Wednesday, September 14, 2016

Using GitHub for Homework Submissions

I teach a course in Windows programming. I use Visual Studio. All programming projects are team projects. I have eight teams, with a repository for each team.

Each group in my class has four or five students. Four seems to be the best number, since it is harder to arrange a meeting for five people. For each group, I created a team in GitHub.

Each student must create a GitHub account and send it to me, then I invite them to the team.

I created eight private repositories in GitHub, so only an authorized team has access. The repository is for all the homework assignments. Each repository has one team assigned to it.

The master branch in the repository only has a README file. The file indicates that each homework assignment will be in a separate branch. I populate the branch with a Visual Studio solution.

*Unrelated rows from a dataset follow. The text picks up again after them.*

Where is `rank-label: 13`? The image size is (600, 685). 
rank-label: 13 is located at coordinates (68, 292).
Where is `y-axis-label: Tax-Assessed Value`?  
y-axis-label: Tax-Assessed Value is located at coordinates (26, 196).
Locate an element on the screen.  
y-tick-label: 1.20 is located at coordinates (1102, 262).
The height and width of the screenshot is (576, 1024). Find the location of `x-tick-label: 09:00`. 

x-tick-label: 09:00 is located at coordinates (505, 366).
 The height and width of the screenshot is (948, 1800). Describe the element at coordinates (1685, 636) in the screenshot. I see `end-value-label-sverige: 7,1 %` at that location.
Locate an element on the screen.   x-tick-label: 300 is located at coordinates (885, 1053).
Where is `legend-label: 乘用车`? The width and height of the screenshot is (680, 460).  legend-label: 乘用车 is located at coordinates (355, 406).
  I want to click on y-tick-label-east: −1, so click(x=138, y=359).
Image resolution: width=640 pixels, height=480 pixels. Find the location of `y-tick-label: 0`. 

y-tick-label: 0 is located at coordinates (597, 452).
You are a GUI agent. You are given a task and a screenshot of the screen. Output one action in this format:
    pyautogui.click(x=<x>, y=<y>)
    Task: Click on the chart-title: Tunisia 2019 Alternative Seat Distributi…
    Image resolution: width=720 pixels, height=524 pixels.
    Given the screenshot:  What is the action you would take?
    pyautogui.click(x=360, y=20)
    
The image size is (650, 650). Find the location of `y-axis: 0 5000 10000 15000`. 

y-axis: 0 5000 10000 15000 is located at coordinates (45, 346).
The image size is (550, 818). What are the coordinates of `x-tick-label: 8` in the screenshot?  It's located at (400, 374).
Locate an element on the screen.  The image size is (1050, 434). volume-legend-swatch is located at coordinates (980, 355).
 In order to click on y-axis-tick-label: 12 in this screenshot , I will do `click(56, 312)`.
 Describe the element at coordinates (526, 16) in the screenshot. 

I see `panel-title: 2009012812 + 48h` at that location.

Once the student, X, has accepted the invitation to the team, X will be able to view the repository in GitHub. The repository has a button for "Clone or Download". Clone is the preferred method. The URL to use to clone the repository is displayed. X should copy the URL and open Visual Studio.

In Visual Studio, X should open Team Explorer. Look for the icon that looks like a plug. It is for Connections. Open it and look under Local Git Repositories. Click the Clone drop-down indicator. Paste the URL from GitHub and click Clone.

After the repository has been downloaded, click the Home icon to go the home screen. On the home screen, click the Branches link. Near the bottom of the screen are the Active Git Repositories. Open the remotes/origin link. Select the branch for the current homework.

Once the correct branch is selected, return to the Home screen. At the bottom, under solutions, should be the homework solution. Double click it and the solution files will be opened in Visual Studio. Open Solution Explorer and start modifying the file.

After making edits, return to Team Explorer and select Changes. Commit All the changes and Push at the same time.

Before starting a new editing session, open Team Explorer, select the solution, and Sync to the remote server.

To populate with an existing solution,
In GitHub,
  1. Create a branch for the assignment in the repo on GitHub
In VS,
  1. Create a new local repo. 
  2. In the local repo settings, set the remote address to the clone address for the remote repo.
  3. Return to Home and select Sync
  4. Perform a fetch to get the hw branch.

The Open solution option in the local repo will only work if the repo is empty. To circumvent,
  1. Open File Explorer and navigate to the repo folder. 
  2. Copy the initial folder that contains the solution into the folder.

Back in VS, the solution will now appear in the local repo.
  1. From Home, select Changes and Commit and Push to commit the .git files
  2. Double-click the solution to open it.
  3. From Home, select Changes and Commit and Push to commit the .git files

Later, I wanted to update the repository with the next version of the submitted homework, since not all students chose to use the repository. Many changes had been made since the initial contents.

I created a branch in GitHub for me from the initial state and sync'd it in VS. Then I opened the new solution in VS. From Home I viewed Changes and committed and pushed to GitHub. In GitHub, I performed a pull request into the original branch from the new branch. No conflicts were present, so the merge was possible.